If I had to pick the most common source of bugs when moving a robot arm controller from simulation to a real cell, I would not pick IK, PID tuning, or motion planning. I would pick using the wrong coordinate frame. The robot usually does not move "randomly wrong"; it receives a perfectly valid number interpreted in the wrong frame. A target is measured relative to a fixture, but the controller treats it as a base-frame pose. The TCP is configured at the flange, while the real tool tip is 180 mm away. A camera returns an object pose in camera coordinates, but the motion command expects base coordinates. These mistakes do not just miss a pick by a few centimeters. They can turn a slow jogging command into a collision.
In the FK/IK and Jacobian article, we treated the arm as a chain of joints that produces an end-effector pose. This article sits between kinematics and motion commands: we will name, multiply, invert, and debug frames before calling MoveJ, MoveL, or a servo jogging loop. Detailed jogging comes later in the servo jogging article; here we build the math foundation so that when we jog in base, tool, or user frame, we know exactly how the velocity vector is interpreted.

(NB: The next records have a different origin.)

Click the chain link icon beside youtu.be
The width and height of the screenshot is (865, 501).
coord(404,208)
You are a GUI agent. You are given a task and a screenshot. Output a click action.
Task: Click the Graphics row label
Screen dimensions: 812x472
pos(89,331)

By the end, you should be able to transform a target from user frame to base frame, compute the TCP pose from the flange pose and TCP offset, express the TCP back in a user frame for debugging, prototype the math in Python with spatialmath, and port the same logic to C++ with Eigen::Isometry3d.

The Core Idea: A Pose Relates Two Frames
A 6-DOF pose is not just [x, y, z, rx, ry, rz]. It is a relationship between two coordinate frames. In this article we use names such as:
T_base_user
Read this as "the transform of frame user expressed in frame base", or "base_from_user". With column vectors, a point p_user in user-frame coordinates is converted into base-frame coordinates by:
p_base = T_base_user * p_user
That is why multiplication order matters. For three frames, base, user, and target:
T_base_target = T_base_user * T_user_target
This means: start at the target, go to the user frame, then go to the base frame. In code, variable names must preserve this meaning. Avoid names like T1, pose2, or matrixA; two weeks later you will not remember which direction that transform goes.

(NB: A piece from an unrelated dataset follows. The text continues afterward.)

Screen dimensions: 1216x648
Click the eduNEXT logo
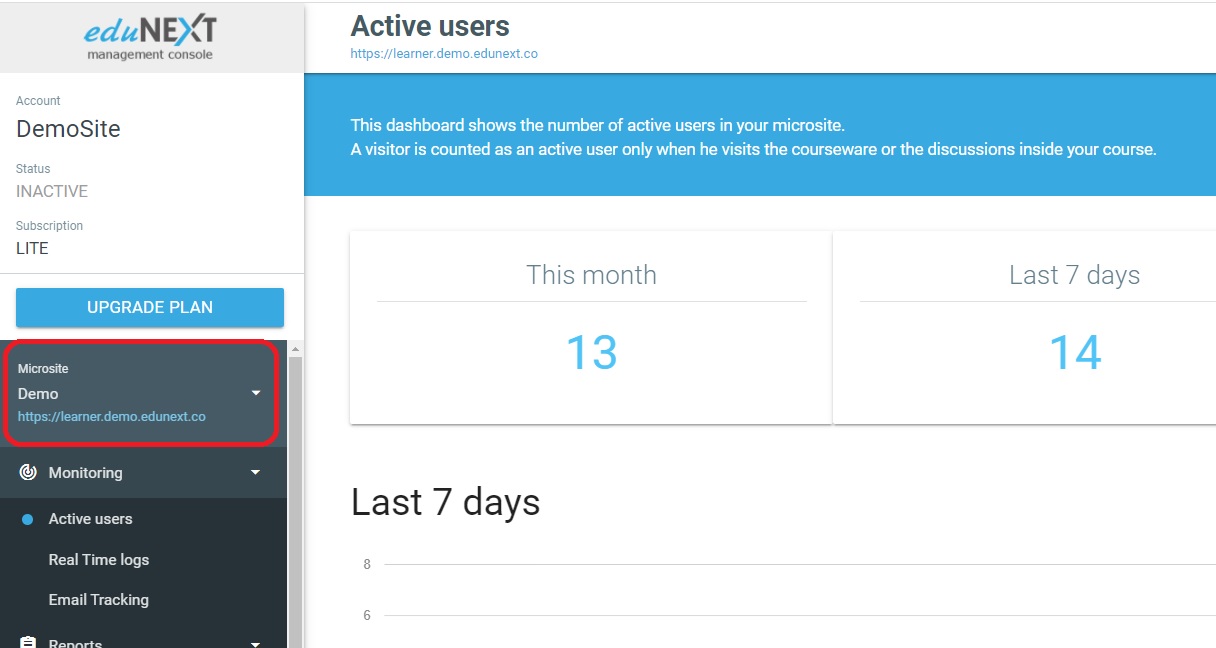(150, 38)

A homogeneous transform in SE(3) has the form:
T = [ R t ]
[ 0 1 ]
R is a 3x3 rotation matrix and t is a 3x1 translation vector. A vendor-specific 6-DOF pose is a compact way to input or output the same information: three position values and three orientation values. Different robot vendors may use roll-pitch-yaw, rotation vectors, quaternions, or different Euler conventions. Inside your controller, convert those representations into one explicit SE(3) type as early as possible.
Four Frames You Must Know Before Running a Real Robot
| Frame | Attached to | Typical use | Common mistake |
|---|---|---|---|
base |
Robot base or cell world | Home poses, safety zones, absolute motion | Sending fixture-relative targets as base poses |
flange |
Robot output flange | Raw FK result of the joint chain | Controlling the flange instead of the real TCP |
tool / tcp |
Working point of the tool | Pick, weld, dispense, probe, MoveL | Wrong TCP offset direction or unit |
user / workobject |
Jig, table, pallet, fixture | Reusable fixture-relative programs | Forgetting to multiply by T_base_user |
object |
Object detected by vision or fixture logic | Grasp pose, inspection pose | Using camera/object pose directly in base |
base is the most stable frame in the cell. On many industrial robots, Cartesian waypoints are interpreted in the base frame unless another frame is selected. The user frame should usually be attached to a jig, pallet, table, or fixture. If the fixture moves, you re-teach T_base_user; the targets written in user coordinates stay unchanged.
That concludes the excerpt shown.